I learned this trick shooting an iron sighted 458 win mag in Ruger #1, with 525 gr cast bullets at 2200 fps. My knuckles were bleeding and ear muffs getting jerked off. -- When I followed a friends advice to grip hard, my knuckles quit getting skinned, the muffs stayed in place and recoil was almost pleasant, and definately without pain.
It works quite well on the bench also. The gun will definately shoot to a different point than when held loosely, but heavy kickers should be habitually shot with a tight grip like you'll use it in the field, setting the sights accordingly.
Strong coffee is a good pain reducer also, but don't go too heavy or the shakes will hurt your accuracy. Also, an advil taken with coffee, will keep pain down and muscles relaxed if you want to go that far for practice secessions. Also, knock all sweets, out of your diet at least the day of your shooting session. It causes sensitiviity and causes rapid muscle weakening. High protien from red meat does the opposite.

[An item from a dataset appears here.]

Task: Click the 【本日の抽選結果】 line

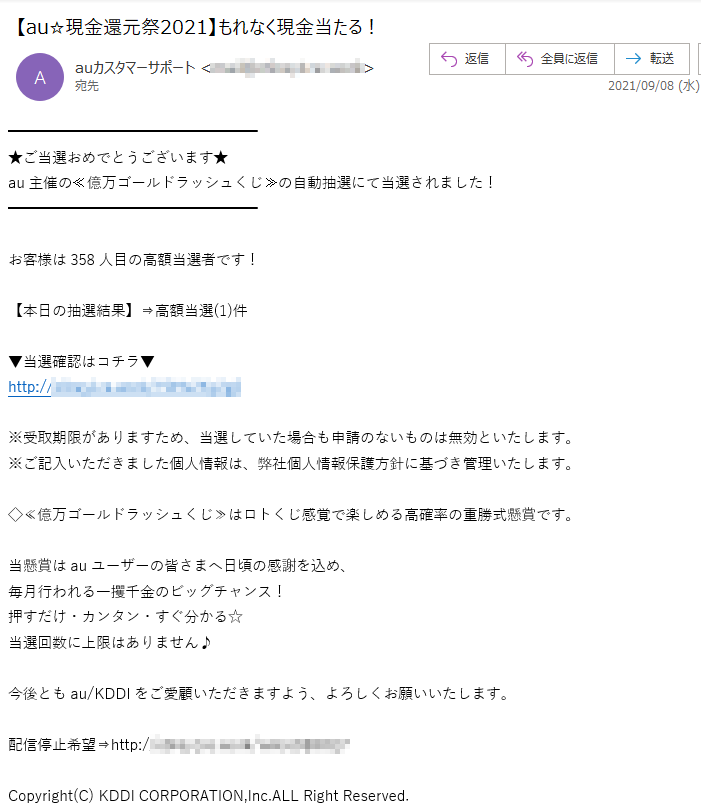Action: click(x=128, y=310)
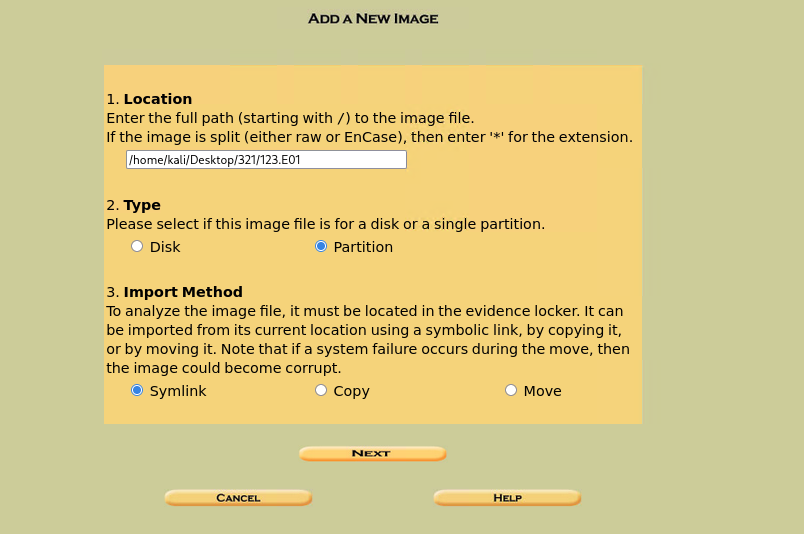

With revolvers that climb high enough to split your forhead, the same rock hard two hand grip is mandatory. Also, I've found the most common bench shooting advise of resting the wrists on a pad to be all wrong, causing pain and sight settings that won't work for offhand field shooting. - The reason. Under recoil, the rear of the gun and hands come down and back, muzzle up and back. Which means the wrists can't move like when shooting freehand, and will also get a pounding from their rest. The guns rearward motion must be the same under all shooting situations or the sight settings will not be right. - I hold the whole guns weight in my hands the same as for freehand and touch the tip of the barrel LIGHTLY on any object, hard or soft. Let the barrel touch with just enough pressure to stop the wobble and it will shoot to the same POI as if held freehand. When shighted in this way, one can grab a fence, fencepost, rock or limb rest in the field and be assured of much more accurate bullet placement than freehand, or shoot freehand without changing POI. - A pistol sighted in by a heavy armed strong man with a firm grip will shoot way high in light hands/arms, with loose grip, or when shot with just one hand, because the gun rolls far more with the latter.